Si tuvieras que invertir todos tus ahorros, ¿escucharías al economista con más likes? Si fueras CEO y quisieras entender cómo la inteligencia artificial (IA) va a transformar tu negocio, ¿buscarías al creador de contenido más popular? Y si tuvieras que tomar una decisión médica importante, ¿elegirías al profesional con más seguidores?
Probablemente no. Sin embargo, durante años las empresas hicieron algo bastante parecido: confundieron audiencia con influencia, seguidores con credibilidad y visibilidad con autoridad.
Las redes sociales construyeron una maquinaria extraordinaria para medir atención: seguidores, likes, visualizaciones, engagement. El problema fue creer que esas métricas también medían confianza. No la miden. Una persona puede lograr que millones la miren sin que nadie le crea cuando la decisión importa. Y también puede ocurrir lo contrario.
Durante años vivimos en la economía de la atención. Hoy empezamos a entrar en la etapa de la economía de la credibilidad.
El Edelman Trust Barometer 2025, realizado entre 33.000 personas en 28 países, encontró que los científicos alcanzaban un 77% de confianza y los docentes, un 75%.
Los CEO, un 53%. En un ecosistema saturado de opiniones, seguimos buscando señales para distinguir quién realmente sabe de lo que habla.
En nuestra región hay buenos ejemplos. Santiago Bilinkis, Facundo Manes y Conrado Estol construyeron autoridad en emprendimiento, neurociencia y medicina, y después aprendieron a amplificarla. No se hicieron expertos porque consiguieron una audiencia, sino al revés: tenían algo que valía la pena escuchar.
Pero sería un error concluir que los influencers están perdiendo valor. En algunas industrias ocurre exactamente lo contrario.
La moda es quizás el mejor ejemplo. Pampita no necesita ser diseñadora para influir en lo que miles de mujeres quieren usar. Luego de años vinculada a la moda, construyó capacidad de prescripción. Cuando elige un vestido o adopta una tendencia, no necesariamente explica por qué la prenda está bien diseñada, sino que la vuelve deseable.
Juliana Awada representa otra forma de influencia. Su vínculo con la moda viene de mucho antes de las redes sociales y de su experiencia en la industria textil. Con los años construyó una identidad estética reconocible y un criterio que convirtió sus elecciones en referencia.
Una genera deseo. La otra construyó criterio.
Y esto muestra que no toda autoridad viene de un título.
Por eso, el problema nunca fueron los influencers, sino creer que la influencia era transferible. Que alguien consiga que compremos un vestido no significa que debamos escucharlo para elegir una inversión. La autoridad tiene territorio. Entonces, la pregunta correcta no es cuántos seguidores tiene una persona, sino: ¿por qué debería creerle sobre este tema?

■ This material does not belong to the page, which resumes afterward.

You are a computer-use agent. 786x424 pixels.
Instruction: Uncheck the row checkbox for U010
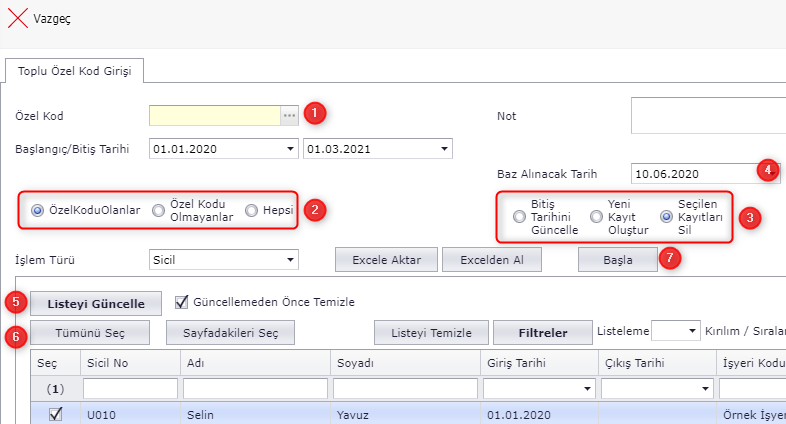pos(56,414)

CeraVe entendió esa diferencia. En 2024, para su campaña del Super Bowl, utilizó 450 influencers para alimentar una historia deliberadamente absurda: que el actor Michael Cera estaba detrás de la creación de la marca.
La campaña acumuló 15.400 millones de impresiones ganadas antes del giro final: el actor no creó CeraVe, sino que la marca fue desarrollada con dermatólogos.
CeraVe utilizó a los creadores para captar atención, pero devolvió la conversación a los expertos para reforzar su credibilidad. El caso reportó, además, un aumento de ventas del 25%.
CeraVe entendió que no hay que elegir entre influencers y expertos, sino entender qué trabajo debe hacer cada uno.
Ahí aparece una categoría que probablemente veremos cada vez más: el experto visible. El profesional que tiene conocimiento, pero que también aprendió a comunicarlo. Esta transformación funciona en las dos direcciones: las marcas descubren que una audiencia enorme no garantiza credibilidad, pero los expertos también deben aceptar que saber mucho no garantiza influencia.
Y ahora aparece un factor que acelera todo este proceso: la IA.
Nunca fue tan fácil escribir un artículo convincente, producir un video profesional o construir una opinión sofisticada. Pero la IA no puede fabricar 20 años de experiencia, sustituir el criterio construido después de cientos de decisiones ni construir una reputación de un día para otro.
Cuanto más fácil sea producir contenido, más difícil será producir credibilidad.
El valor real aparece cuando alguien consigue combinar profundidad para tener algo valioso que decir, claridad para que otros puedan entenderlo, consistencia para sostenerlo y transparencia para generar confianza.
Así, el problema no es elegir influencers, es pedirle a la influencia que haga el trabajo de la autoridad. Porque cuando la decisión importa, la pregunta nunca es solo cuántas personas te siguen. Es cuántas tienen una buena razón para creerte.